By Brent Schutte via Iris.xyz
2018 will be broadly remembered as a year when nothing worked and daily stock market volatility spiked. This contrasted with 2017 where seemingly everything pushed higher, and volatility was low. But in 2018, nearly every single asset class and all but one major stock market index (Brazil) around the globe posted negative returns.
International markets sagged earlier in the year and U.S. equity markets finally felt the pain in the fourth quarter. After hitting an all-time high on Sept. 20, 2018 and then coming within a whisker of that record intraday on Oct. 3, 2018; the S&P 500 began a sharp move lower that eventually reached a 19.4 percent total decline on Christmas Eve. The index then reversed course and staged a stunning 5 percent rally on the day after Christmas and inched higher, finishing the quarter with a 13.52 percent loss.

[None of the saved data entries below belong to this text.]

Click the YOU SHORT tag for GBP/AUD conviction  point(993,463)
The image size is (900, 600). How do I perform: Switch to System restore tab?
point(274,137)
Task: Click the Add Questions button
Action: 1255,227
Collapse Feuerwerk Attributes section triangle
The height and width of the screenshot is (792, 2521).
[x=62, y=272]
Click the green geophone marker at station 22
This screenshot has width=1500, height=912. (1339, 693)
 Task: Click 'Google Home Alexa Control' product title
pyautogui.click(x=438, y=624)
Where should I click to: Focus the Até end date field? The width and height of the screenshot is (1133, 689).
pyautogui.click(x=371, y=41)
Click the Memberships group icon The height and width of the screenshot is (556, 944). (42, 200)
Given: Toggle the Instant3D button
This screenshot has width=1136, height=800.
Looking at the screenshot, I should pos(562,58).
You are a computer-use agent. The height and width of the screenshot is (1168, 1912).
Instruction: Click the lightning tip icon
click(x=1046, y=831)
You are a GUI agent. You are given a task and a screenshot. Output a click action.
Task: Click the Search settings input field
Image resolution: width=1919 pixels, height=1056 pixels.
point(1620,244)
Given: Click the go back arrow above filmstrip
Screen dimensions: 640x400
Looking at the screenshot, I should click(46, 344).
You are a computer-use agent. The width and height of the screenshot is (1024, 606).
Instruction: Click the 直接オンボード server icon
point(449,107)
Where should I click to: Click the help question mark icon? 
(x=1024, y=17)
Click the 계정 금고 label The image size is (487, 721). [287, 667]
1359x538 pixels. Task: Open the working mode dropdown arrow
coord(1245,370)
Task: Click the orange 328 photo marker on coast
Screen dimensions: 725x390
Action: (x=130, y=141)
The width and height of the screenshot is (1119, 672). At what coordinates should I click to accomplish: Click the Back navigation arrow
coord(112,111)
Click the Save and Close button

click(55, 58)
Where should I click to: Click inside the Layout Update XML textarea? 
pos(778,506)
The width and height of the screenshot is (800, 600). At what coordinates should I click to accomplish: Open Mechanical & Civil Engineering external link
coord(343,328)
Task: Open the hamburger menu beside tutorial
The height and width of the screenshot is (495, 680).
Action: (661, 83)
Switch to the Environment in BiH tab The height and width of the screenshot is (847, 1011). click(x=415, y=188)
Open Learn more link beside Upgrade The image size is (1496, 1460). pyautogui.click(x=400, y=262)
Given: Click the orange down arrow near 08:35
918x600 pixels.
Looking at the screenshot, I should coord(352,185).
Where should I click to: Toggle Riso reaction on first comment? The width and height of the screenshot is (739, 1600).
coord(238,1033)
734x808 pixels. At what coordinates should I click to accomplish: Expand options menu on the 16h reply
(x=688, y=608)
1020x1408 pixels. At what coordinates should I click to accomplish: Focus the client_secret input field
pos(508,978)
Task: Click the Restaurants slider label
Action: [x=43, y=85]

For the entirety of 2018, the index fell 4.4 percent. But that masked the widespread damage as only 3 of the 11 sectors produced positive returns, with cumulatively five down more than 12.5 percent. U.S. mid-cap and small-cap stocks fared worse, falling 11.1 and 8.5 percent respectively. This downward move was swift, and it was the 10th worst quarterly return for the S&P 500 dating back to 1950.